David Carney &Andrew Dorchak

David Carney and Andrew Dorchak of the Case School of Law continue their work to digitize the background information on a famous nightclub fire and to create multimedia presentations about the fire, model interviews, and model videoconferences with attorneys involved in the lawsuits. They are modeling legal research strategies by digitizing text and providing online tutorials that explain research tasks so that students can learn at their own pace. Currently, Carney and Dorchak have sought out the Freedman Center’s recommendations for a programmer and an approach to adding the programming components necessary to complete the more technical backend requirements for their project. When this project is complete examples of it and its use will be made available.

Kurt Koenigsberger

Kurt Koenigsberger, Assistant Professor, Department of English. Dr. Koenigsberger’s project focuses on questions of cultural and textual display over the past 200 years. His project involves the use of the Freedman Center to digitize and contextualize materials from Special Collections, Iron Mountain Storage, and the Kelvin Smith Library collections. Currently, Dr. Koenigsberger and one of his assistants, Jamie McDaniel, have been learning and working with Pachyderm, a multimedia authoring tool developed by the New Media Consortium and the San Francisco Museum of Modern Art for online displays.

● Information supplied:
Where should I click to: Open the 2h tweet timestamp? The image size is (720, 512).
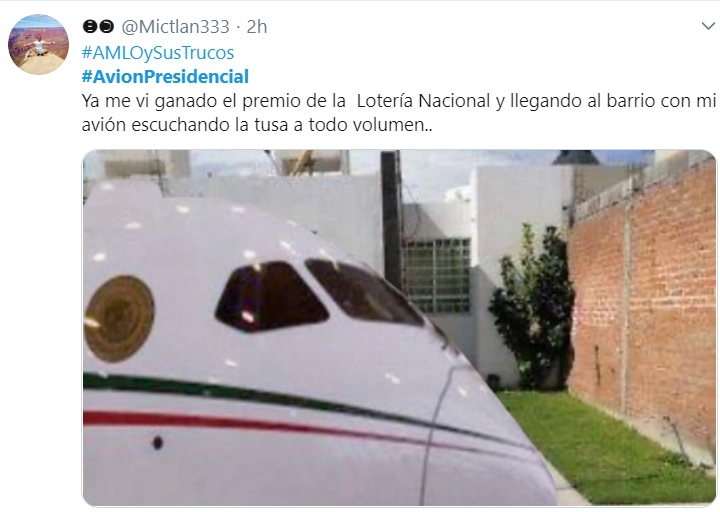257,27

● Problems to work on:
1/ Say whether each statement agrees with the project descriptions above. Answer yes or no for each, and quote the deciding words. (a) Carney and Dorchak work at the Case School of Law. (b) Examples of Carney and Dorchak's project are already available. (c) Pachyderm was developed by the New Media Consortium and the San Francisco Museum of Modern Art.
2/ Carry the project descriptions above forward from their last sentence.

● Responses per task:
1/
(a) Yes: "David Carney and Andrew Dorchak of the Case School of Law"
(b) No: "When this project is complete examples of it and its use will be made available."
(c) Yes: "a multimedia authoring tool developed by the New Media Consortium and the San Francisco Museum of Modern Art for online displays"

2/
Heather Meakin

Heather Meakin, formerly Assistant Professor, Department of English. Dr. Meakin used the media resources of the Freedman Center and Kelvin Smith Library’s Special Collections to design a course in Early Modern Cultural Studies. This course was envisioned to create a virtual Early Modern or Renaissance world for students to explore. In addition, Dr. Meakin is considering using Pachyderm so her students can create resources that will contextualize these time periods.

Kimberly Emmons

Understanding the historical development of English from its Germanic roots to its global future(s) provides students with the opportunity to explore research questions that will affect the way they communicate and comprehend the language that surrounds them. This project includes the development of a series of course modules that capitalize on print and online resources for the study of the English language. These modules will increase student engagement with a variety of historical texts and foster an awareness of linguistic diversity.

Kelly McMann

Evaluating the quality of information on the Internet is essential for dealing with the mundane, such as choosing a new computer, to the life-threatening, such as understanding a medical diagnosis. It is ironic that teachers rarely emphasize Internet skills even though students turn first to the web to complete research assignments. My project prepared guidelines regarding Internet research for students, designed multiple research exercises that incorporated Freedman Center resources, and developed a form to help evaluate the impact of these materials and activities in my Politics of Central Asia course.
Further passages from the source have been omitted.